BusinessEurope analytical note: ”Understanding shortage occupations and the potential of third country migration in helping to address employers’ needs”
The agriculture sector is faced with a number of workforce challenges resulting from demographic change; skills transformation, linked to the digital and green transitions; and working conditions, which are contributing to labour and skills shortages.
In a report by the Centre for European Policy Studies on behalf of European Employers’ Group of Professional Agricultural Organisations, the most in demand occupations in the sector, in order of priority, are: farmworkers and gardeners; crop and livestock farm labourers; horticultural and forestry labourers; fishery labourers; operators and assemblers; and science and engineering technicians; researchers and engineers.
Looking ahead, a 2030 forecast suggests that the need for workers is expected to increase across all occupations in the sector. This is due to new and lost jobs, as well as to high replacement demand given the higher average age of farmworkers who are expected to retire in the coming years.

(Supplied entries)
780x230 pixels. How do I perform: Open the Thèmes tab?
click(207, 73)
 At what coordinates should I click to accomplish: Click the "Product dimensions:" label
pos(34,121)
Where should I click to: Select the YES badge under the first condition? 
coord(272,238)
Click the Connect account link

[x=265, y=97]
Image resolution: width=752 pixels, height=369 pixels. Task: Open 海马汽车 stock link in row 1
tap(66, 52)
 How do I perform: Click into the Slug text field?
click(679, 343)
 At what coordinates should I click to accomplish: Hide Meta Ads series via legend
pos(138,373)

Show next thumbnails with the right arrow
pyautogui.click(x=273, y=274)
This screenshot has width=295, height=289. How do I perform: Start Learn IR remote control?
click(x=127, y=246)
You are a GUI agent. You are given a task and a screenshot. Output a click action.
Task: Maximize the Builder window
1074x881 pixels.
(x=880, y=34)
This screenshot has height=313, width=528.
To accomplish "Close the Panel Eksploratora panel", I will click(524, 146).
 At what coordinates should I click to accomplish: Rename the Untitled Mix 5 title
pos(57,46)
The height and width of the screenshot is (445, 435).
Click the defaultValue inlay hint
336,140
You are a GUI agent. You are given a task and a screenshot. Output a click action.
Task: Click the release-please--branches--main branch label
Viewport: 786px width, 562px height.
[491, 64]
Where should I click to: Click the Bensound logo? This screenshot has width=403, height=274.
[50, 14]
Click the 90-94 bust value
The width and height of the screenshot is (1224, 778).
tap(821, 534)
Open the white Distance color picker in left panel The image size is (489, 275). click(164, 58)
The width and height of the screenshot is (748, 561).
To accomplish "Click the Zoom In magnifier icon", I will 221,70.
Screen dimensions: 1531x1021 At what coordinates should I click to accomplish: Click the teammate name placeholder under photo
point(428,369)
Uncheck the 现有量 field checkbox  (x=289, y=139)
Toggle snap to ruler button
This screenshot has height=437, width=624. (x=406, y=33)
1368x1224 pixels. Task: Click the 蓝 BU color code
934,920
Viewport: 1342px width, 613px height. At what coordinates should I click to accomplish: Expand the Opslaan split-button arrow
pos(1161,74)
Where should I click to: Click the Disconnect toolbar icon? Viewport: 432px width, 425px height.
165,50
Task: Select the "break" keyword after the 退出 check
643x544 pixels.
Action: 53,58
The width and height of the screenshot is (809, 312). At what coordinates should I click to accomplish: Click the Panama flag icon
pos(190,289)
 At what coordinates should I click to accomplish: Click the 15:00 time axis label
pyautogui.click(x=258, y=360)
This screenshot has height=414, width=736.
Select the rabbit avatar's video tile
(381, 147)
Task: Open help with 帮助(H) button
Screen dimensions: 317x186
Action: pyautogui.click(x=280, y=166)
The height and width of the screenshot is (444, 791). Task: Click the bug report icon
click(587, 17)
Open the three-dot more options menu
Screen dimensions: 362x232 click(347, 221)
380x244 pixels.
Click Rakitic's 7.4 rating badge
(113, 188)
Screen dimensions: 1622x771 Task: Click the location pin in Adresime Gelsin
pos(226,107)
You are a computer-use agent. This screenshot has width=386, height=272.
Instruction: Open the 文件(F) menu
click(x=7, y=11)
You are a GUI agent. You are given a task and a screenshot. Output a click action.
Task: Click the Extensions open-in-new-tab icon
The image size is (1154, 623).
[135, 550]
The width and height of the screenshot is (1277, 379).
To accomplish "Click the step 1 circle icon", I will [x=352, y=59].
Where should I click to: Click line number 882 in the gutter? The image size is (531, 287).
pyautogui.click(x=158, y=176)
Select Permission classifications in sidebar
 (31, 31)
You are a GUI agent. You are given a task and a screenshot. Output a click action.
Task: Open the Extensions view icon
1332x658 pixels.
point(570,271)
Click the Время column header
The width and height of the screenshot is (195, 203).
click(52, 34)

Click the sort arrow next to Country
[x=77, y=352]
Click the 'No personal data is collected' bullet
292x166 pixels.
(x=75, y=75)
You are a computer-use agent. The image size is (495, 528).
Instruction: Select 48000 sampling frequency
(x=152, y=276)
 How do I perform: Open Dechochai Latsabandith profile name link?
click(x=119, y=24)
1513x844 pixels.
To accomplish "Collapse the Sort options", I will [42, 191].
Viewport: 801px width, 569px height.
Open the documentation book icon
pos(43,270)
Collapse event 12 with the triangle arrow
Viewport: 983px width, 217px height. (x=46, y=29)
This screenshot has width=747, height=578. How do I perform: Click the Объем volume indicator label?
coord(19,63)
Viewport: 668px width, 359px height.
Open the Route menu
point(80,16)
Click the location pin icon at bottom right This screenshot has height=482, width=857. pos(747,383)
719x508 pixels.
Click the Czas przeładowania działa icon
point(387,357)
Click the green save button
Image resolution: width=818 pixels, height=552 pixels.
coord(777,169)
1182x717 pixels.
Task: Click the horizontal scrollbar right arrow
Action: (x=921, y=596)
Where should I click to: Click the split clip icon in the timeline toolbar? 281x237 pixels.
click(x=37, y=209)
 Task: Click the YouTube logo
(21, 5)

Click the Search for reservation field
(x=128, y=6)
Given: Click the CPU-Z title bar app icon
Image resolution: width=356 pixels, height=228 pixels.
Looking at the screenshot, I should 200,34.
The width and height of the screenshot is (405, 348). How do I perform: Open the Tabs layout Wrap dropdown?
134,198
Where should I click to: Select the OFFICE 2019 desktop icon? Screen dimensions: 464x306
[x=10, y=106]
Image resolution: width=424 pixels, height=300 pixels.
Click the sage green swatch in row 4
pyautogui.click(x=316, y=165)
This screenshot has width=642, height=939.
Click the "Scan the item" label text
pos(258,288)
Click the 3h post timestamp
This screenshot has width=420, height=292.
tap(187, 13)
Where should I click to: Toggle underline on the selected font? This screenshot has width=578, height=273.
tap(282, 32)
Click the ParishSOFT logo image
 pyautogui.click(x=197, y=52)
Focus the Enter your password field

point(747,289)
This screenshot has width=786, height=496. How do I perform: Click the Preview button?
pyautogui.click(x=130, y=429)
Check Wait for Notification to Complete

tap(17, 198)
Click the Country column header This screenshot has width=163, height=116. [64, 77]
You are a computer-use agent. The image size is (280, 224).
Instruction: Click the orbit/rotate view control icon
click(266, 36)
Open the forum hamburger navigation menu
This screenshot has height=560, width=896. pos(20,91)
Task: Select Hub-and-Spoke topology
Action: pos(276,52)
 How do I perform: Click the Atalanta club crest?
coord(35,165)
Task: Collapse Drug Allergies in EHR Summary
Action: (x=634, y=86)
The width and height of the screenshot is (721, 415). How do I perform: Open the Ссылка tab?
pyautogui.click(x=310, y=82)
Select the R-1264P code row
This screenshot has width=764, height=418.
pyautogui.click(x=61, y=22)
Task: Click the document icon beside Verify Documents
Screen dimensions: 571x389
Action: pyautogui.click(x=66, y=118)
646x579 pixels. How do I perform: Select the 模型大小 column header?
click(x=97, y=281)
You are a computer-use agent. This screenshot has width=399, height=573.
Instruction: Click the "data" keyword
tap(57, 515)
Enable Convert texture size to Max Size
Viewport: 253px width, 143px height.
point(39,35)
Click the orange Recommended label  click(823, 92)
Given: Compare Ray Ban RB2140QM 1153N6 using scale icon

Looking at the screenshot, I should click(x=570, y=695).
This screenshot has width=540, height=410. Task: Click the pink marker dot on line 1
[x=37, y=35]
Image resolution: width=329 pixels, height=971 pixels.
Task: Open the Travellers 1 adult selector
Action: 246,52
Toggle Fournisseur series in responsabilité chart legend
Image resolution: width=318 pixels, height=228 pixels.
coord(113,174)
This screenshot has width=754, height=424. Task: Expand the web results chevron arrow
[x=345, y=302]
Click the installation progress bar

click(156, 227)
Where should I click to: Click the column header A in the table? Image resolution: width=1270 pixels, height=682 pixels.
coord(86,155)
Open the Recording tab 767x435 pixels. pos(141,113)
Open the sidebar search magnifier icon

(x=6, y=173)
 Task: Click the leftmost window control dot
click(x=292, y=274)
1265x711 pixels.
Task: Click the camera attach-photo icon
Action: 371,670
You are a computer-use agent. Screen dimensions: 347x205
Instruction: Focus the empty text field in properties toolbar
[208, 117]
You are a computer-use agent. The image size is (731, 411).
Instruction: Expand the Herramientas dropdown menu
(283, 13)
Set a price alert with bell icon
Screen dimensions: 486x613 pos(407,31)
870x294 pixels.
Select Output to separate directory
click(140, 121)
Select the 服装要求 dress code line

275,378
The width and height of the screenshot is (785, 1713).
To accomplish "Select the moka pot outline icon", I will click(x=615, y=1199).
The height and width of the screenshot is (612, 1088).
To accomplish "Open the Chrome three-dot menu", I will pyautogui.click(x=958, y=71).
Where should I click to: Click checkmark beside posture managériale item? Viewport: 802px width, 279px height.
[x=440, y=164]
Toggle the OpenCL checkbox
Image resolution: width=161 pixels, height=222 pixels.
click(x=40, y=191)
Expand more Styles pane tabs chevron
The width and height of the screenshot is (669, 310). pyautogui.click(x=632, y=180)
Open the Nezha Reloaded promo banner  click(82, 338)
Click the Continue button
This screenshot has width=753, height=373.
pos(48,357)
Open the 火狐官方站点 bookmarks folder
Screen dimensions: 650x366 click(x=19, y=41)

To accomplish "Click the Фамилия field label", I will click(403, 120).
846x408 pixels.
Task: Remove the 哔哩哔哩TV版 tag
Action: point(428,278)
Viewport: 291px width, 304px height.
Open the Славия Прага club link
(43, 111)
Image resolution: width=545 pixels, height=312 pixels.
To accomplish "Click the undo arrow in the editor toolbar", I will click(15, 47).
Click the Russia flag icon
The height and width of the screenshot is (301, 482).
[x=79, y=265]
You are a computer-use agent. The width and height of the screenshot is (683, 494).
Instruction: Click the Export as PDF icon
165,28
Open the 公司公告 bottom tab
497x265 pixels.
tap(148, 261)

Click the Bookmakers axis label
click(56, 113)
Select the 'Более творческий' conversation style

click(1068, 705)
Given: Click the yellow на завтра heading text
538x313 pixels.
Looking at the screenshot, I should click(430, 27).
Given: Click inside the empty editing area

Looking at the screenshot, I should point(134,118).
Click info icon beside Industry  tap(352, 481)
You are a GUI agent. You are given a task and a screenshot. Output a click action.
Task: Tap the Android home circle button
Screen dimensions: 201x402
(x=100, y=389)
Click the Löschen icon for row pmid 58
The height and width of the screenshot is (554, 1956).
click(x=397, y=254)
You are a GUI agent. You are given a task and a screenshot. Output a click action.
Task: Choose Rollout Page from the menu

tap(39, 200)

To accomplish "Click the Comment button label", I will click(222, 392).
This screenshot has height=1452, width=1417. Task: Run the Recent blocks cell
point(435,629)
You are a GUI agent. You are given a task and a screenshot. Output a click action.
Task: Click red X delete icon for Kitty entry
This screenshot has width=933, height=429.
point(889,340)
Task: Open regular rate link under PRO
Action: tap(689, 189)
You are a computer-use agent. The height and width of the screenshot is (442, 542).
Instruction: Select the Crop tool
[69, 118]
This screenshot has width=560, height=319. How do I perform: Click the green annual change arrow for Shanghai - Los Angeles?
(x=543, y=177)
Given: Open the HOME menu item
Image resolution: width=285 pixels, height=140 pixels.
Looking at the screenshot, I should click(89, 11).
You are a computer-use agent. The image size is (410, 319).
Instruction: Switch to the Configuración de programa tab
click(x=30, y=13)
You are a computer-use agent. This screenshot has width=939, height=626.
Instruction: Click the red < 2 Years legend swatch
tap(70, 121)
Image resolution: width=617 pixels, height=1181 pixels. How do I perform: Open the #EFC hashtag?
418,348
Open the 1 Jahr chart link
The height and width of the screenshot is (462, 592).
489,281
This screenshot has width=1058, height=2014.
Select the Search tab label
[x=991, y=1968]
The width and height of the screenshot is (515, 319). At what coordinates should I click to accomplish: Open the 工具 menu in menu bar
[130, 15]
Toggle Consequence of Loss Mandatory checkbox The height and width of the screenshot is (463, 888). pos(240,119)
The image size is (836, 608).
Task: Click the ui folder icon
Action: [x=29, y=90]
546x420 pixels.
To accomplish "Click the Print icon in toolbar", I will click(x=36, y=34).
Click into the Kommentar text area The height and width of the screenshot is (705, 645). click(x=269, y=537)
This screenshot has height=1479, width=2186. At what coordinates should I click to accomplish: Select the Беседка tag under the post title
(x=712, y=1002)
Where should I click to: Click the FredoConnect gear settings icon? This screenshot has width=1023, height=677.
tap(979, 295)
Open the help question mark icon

(Assigned task 1) In the agriculture workforce note, which occupation ranks first among the sector's most in-demand occupations?
(Assigned task 2) Pick up the agriculture workforce note after its final sentence and keep writing it.

(Answer space 1) Farmworkers and gardeners.

(Answer space 2)
The analysis in this note suggests that there is untapped potential in the role of economic migration in helping to alleviate ongoing problems of labour and skills shortages, which are being felt across a wide range of sectors. In the agriculture sector, economic migration typically plays an important role in filling vacancies.
However, following the onset of Covid, low immigration from other countries has become the leading cause of labour shortages, namely due to the adoption of stricter regimes 11 for cross-border movements worldwide. Utilising economic migration, combined with improving the relatively low attractiveness of the sector among EU workers, are key priorities for employers.